Stored items:
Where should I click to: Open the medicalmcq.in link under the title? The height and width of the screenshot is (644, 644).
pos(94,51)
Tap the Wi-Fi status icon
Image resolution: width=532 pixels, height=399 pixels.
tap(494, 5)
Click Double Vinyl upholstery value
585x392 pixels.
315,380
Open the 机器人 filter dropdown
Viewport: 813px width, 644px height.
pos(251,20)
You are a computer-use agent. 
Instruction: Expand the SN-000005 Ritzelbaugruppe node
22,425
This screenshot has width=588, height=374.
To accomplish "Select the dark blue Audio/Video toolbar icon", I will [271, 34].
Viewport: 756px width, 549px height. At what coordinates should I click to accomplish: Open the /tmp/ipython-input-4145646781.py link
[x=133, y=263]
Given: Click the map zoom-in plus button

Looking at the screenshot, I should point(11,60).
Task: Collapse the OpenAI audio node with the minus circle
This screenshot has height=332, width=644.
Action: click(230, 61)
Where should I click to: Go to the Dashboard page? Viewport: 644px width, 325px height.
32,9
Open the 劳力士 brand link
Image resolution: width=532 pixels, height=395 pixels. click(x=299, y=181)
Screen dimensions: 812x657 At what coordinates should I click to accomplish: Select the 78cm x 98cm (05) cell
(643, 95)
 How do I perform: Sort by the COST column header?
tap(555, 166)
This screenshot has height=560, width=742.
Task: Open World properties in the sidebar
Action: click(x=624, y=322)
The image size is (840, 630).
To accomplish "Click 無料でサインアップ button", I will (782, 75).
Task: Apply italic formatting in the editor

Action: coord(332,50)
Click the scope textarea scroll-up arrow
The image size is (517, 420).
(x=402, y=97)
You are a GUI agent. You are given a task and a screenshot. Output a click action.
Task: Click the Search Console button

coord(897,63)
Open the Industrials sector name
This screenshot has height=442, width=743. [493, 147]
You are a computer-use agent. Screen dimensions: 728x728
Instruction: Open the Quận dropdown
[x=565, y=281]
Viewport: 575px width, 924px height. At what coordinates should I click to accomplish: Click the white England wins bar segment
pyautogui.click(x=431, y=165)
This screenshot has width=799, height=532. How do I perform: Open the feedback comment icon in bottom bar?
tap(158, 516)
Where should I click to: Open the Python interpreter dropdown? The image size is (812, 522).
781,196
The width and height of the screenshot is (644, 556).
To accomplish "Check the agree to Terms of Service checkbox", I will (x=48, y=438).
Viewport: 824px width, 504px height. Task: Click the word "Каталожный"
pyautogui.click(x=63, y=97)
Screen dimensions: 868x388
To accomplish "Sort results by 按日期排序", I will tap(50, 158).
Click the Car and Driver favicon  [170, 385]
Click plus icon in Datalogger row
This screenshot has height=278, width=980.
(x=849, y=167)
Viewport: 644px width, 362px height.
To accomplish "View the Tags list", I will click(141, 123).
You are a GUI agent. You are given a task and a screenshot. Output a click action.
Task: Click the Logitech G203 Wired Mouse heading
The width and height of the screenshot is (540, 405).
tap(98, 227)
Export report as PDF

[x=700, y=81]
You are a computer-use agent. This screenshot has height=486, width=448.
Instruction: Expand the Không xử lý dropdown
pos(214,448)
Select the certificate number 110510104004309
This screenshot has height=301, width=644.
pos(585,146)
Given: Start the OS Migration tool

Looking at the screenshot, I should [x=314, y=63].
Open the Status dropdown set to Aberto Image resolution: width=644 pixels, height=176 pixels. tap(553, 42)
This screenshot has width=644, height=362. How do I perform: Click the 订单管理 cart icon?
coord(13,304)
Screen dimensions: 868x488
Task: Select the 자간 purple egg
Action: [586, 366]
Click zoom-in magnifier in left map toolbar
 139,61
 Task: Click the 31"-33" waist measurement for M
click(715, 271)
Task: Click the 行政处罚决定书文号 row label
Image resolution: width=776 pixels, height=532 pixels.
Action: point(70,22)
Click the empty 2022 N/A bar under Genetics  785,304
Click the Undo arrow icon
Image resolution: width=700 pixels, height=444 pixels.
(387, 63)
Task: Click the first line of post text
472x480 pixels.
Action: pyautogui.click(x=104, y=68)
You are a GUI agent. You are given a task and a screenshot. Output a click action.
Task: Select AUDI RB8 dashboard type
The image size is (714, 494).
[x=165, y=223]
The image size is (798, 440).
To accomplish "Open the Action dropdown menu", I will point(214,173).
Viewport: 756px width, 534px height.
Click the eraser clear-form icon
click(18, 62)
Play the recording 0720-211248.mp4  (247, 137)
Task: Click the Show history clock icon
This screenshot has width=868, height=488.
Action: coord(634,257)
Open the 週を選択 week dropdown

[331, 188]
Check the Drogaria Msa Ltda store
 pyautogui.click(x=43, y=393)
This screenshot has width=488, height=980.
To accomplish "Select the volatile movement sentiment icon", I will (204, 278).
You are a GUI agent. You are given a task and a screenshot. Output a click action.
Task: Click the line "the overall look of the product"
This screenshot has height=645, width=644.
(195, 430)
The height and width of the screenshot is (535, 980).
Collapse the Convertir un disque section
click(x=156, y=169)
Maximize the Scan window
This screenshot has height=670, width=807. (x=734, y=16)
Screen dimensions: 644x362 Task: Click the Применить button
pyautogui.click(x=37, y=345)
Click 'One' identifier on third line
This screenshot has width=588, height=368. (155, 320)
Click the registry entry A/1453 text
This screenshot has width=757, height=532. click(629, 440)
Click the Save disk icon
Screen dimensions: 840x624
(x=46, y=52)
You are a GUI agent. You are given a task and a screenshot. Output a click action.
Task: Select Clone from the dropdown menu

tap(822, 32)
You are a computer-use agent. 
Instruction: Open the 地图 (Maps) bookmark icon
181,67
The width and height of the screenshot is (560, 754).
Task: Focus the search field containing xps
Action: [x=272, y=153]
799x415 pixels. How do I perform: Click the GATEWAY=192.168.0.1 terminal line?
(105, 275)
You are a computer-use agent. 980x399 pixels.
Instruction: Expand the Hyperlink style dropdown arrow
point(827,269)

YOUR OBJECTIVE: Scan the records above for the string "computer", then report every line that contains it.

OUTPUT FOR THIS EXERCISE:
You are a computer-use agent. 
You are a computer-use agent. Screen dimensions: 728x728
You are a computer-use agent. This screenshot has height=486, width=448.
You are a computer-use agent. 
You are a computer-use agent. 980x399 pixels.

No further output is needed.